## Excerpted text
↓

A global vmap_blocks-xarray array can be contented under
heavy usage of the vm_map_ram()/vm_unmap_ram() APIs. Under
stress test the lock-stat shows that a "vmap_blocks.xa_lock"
lock is a second in a list when it comes to contentions:

<snip>
----------------------------------------
class name con-bounces contentions ...
----------------------------------------
...
vmap_blocks.xa_lock:    862689 862698 ...
  -------------------
  vmap_blocks.xa_lock   378418    [<00000000625a5626>] vm_map_ram+0x359/0x4a0
  vmap_blocks.xa_lock   484280    [<00000000caa2ef03>] xa_erase+0xe/0x30
  -------------------
  vmap_blocks.xa_lock   576226    [<00000000caa2ef03>] xa_erase+0xe/0x30
  vmap_blocks.xa_lock   286472    [<00000000625a5626>] vm_map_ram+0x359/0x4a0
...

↑

## Collected data
↓

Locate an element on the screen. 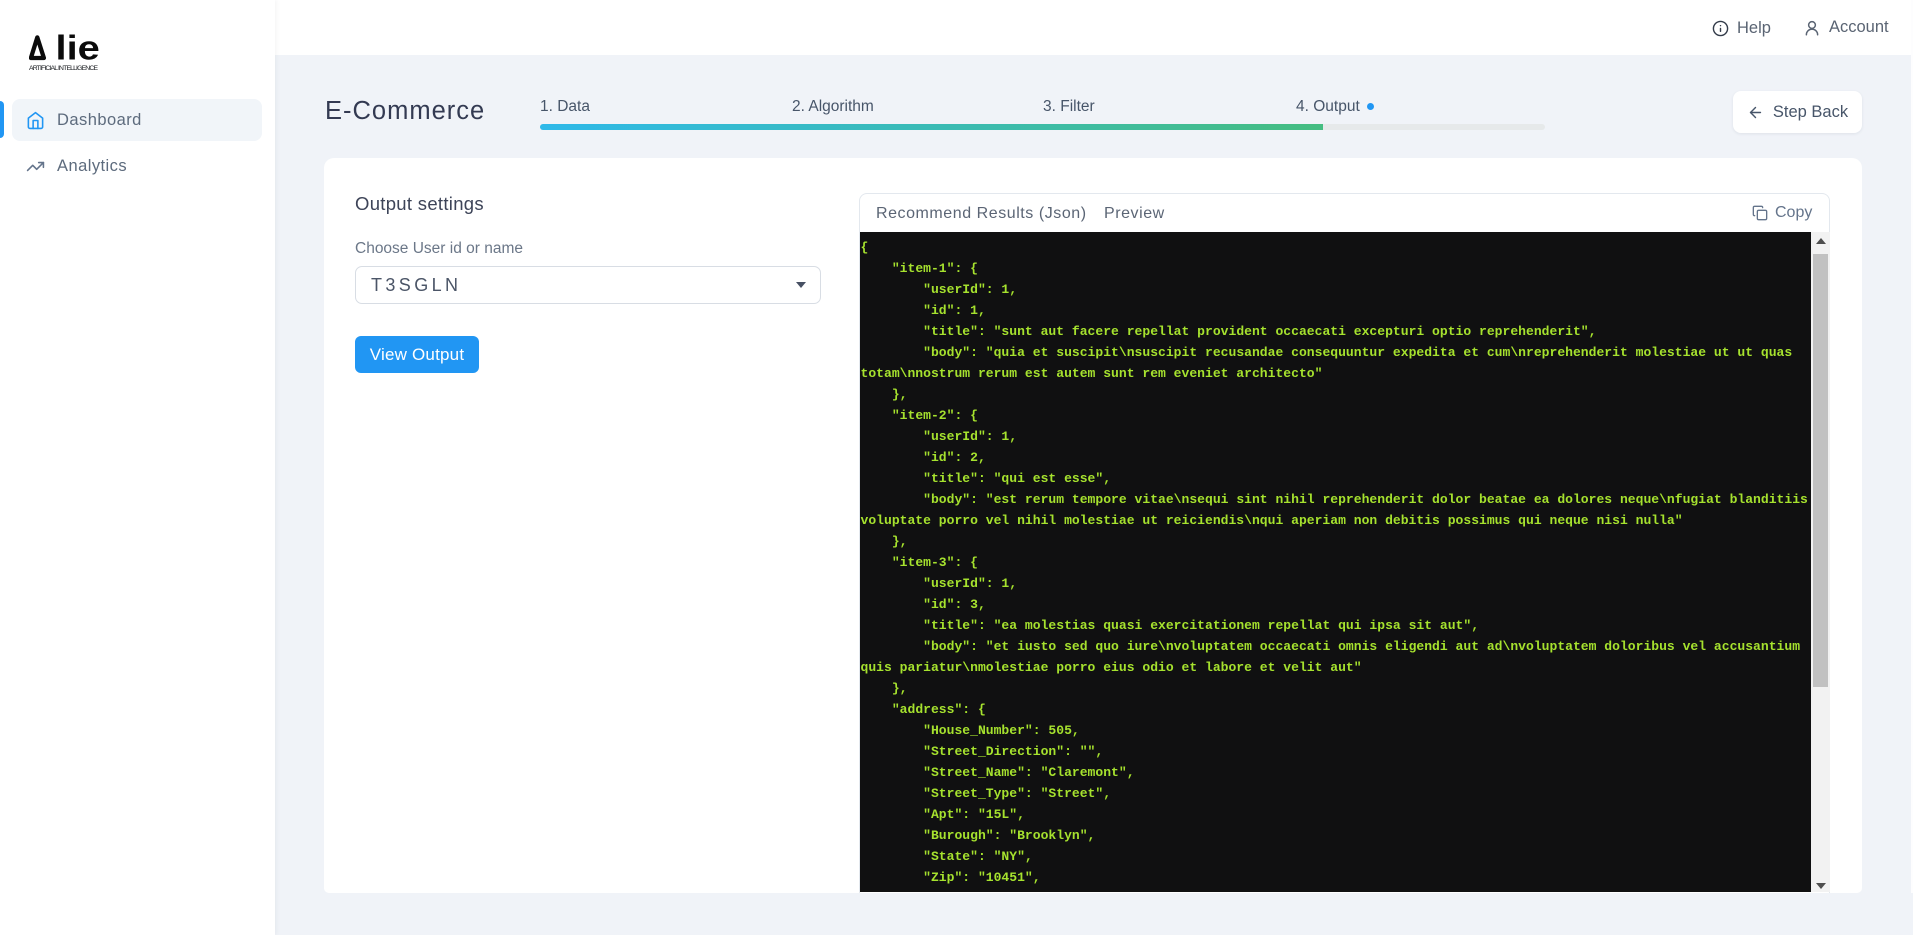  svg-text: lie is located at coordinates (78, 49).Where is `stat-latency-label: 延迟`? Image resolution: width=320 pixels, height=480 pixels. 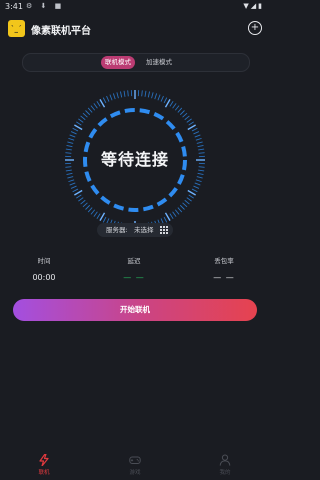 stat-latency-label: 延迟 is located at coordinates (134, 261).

↑

## Activity
In the excerpt on vmap_blocks lock contention, heavy usage of which APIs can cause contention on the global vmap_blocks xarray? The data has no connection to the excerpt on vmap_blocks lock contention.

## Final answer
The vm_map_ram() and vm_unmap_ram() APIs.